Transport Canada’s Rivet also explained how the Arctic shipping route is essential to the nation, because sea routes that cover part of the full Northern Sea Route are used for vital resupply.

"The summer Arctic sealift [cargo vessels, tankers, tugs and barges] is responsible for delivering necessities to landlocked Arctic coastal communities like nonperishable food, fuel and construction supplies," he said. "The trend of decreasing sea ice thickness and cover, and the corresponding lengthening of the summer navigation season in Canada’s Arctic waters, is resulting in an increased number of ships of all types. An average of approximately 175 unique ships per year conducting an average of 400 voyages."

Any cargo vessel that intends to travel the entire Northern Sea Route though Canadian waters will have to give 60 days’ notice. Vessels carrying more than 12 passengers and crew won’t be allowed in Arctic coastal waters until Oct. 31, Rivet said, so that the Canadian Coast Guard can "focus efforts on essential operations, including community resupply, ice-breaking, environmental response and search and rescue" in a region that has limited health care capabilities to cope with an outbreak of COVID-19.
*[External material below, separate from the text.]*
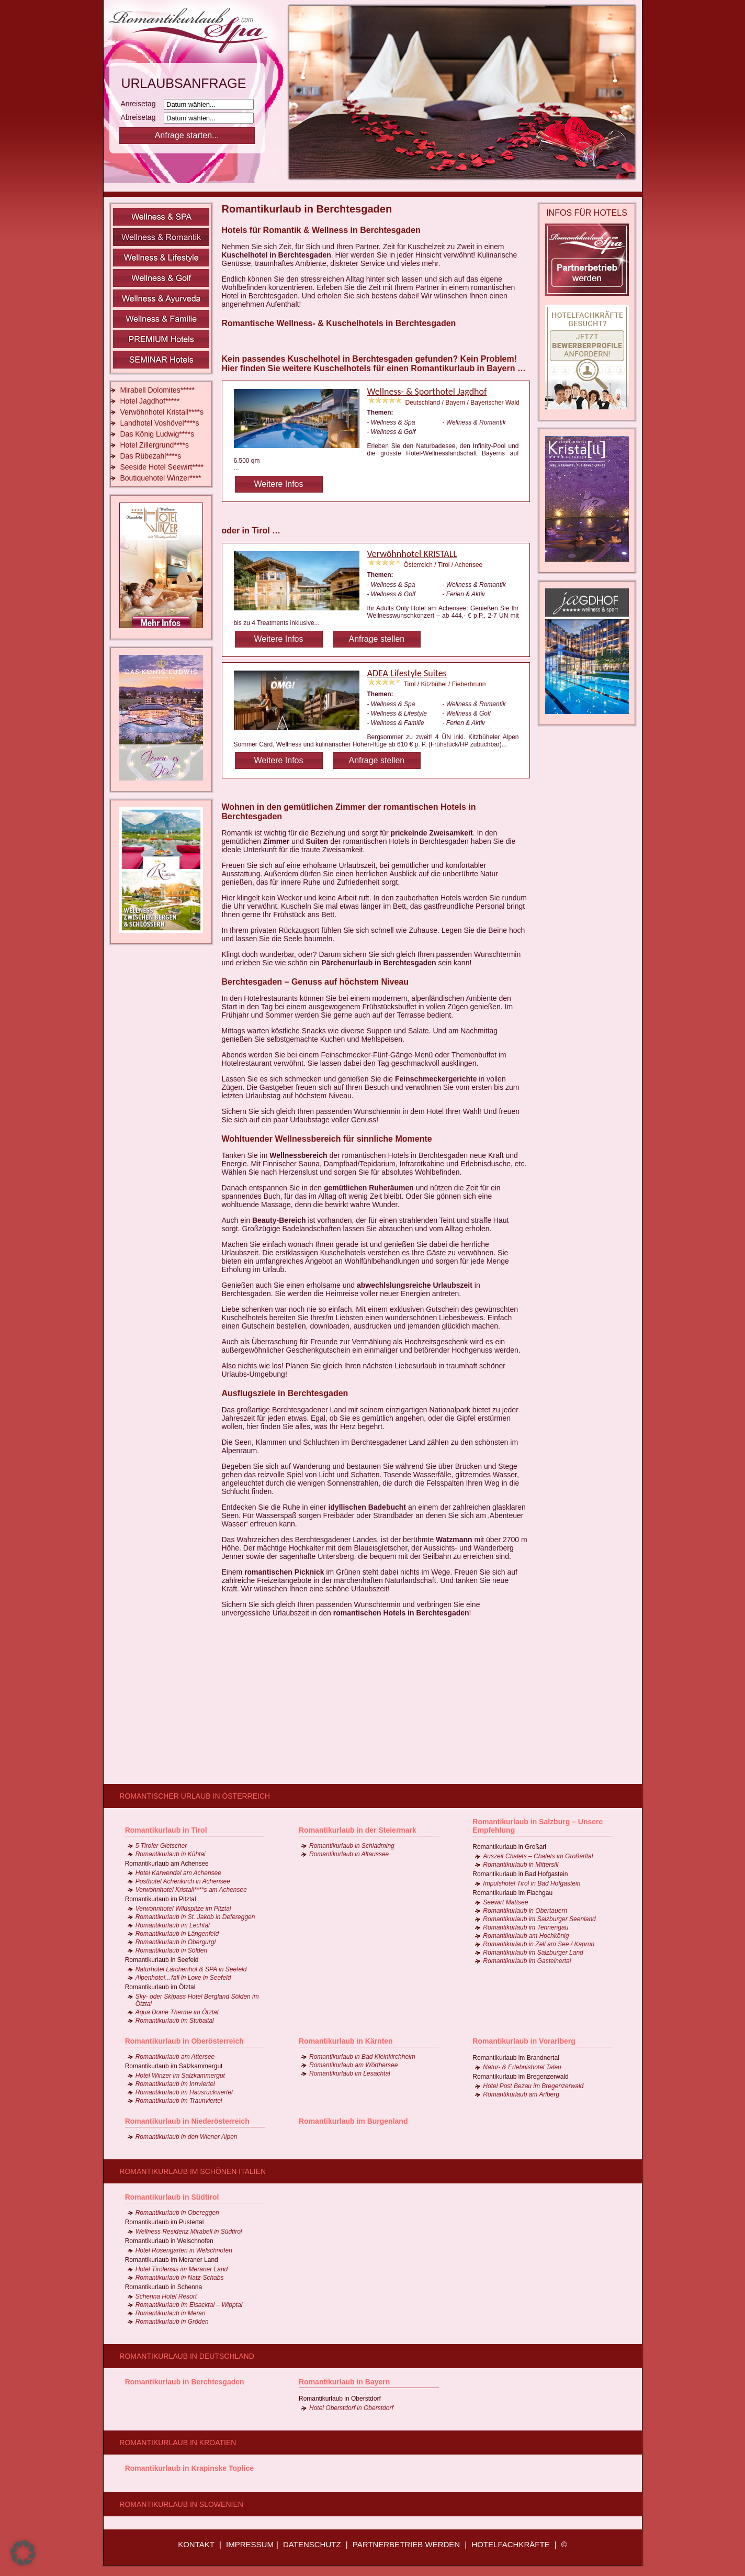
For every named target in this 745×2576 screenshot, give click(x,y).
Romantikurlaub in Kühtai (171, 1854)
"Global shipping depends on set schedules, and the likelihood of delays due to poor visibility, changing ice conditions and the uncertain length of the shipping window presents risks to ship and cargo owners and ultimately affects a critical element of the shipping industry—predictability."
Simon Rivet
Transport Canada

Others told Insights they aren’t involved in the Northern Sea Route now.

APL Logistics Vice President of Land Transport Services Jeff Grahovec said his company doesn’t use the Northern Sea Route.

Jim Jager, Port of Alaska spokesman, said "Arctic shipping will have minimal direct impact on Port of Alaska. Our main impact may be that some building materials needed to support Arctic infrastructure development may move through Port of Alaska. Consequently, Port of Alaska is not closely tracking Arctic shipping developments."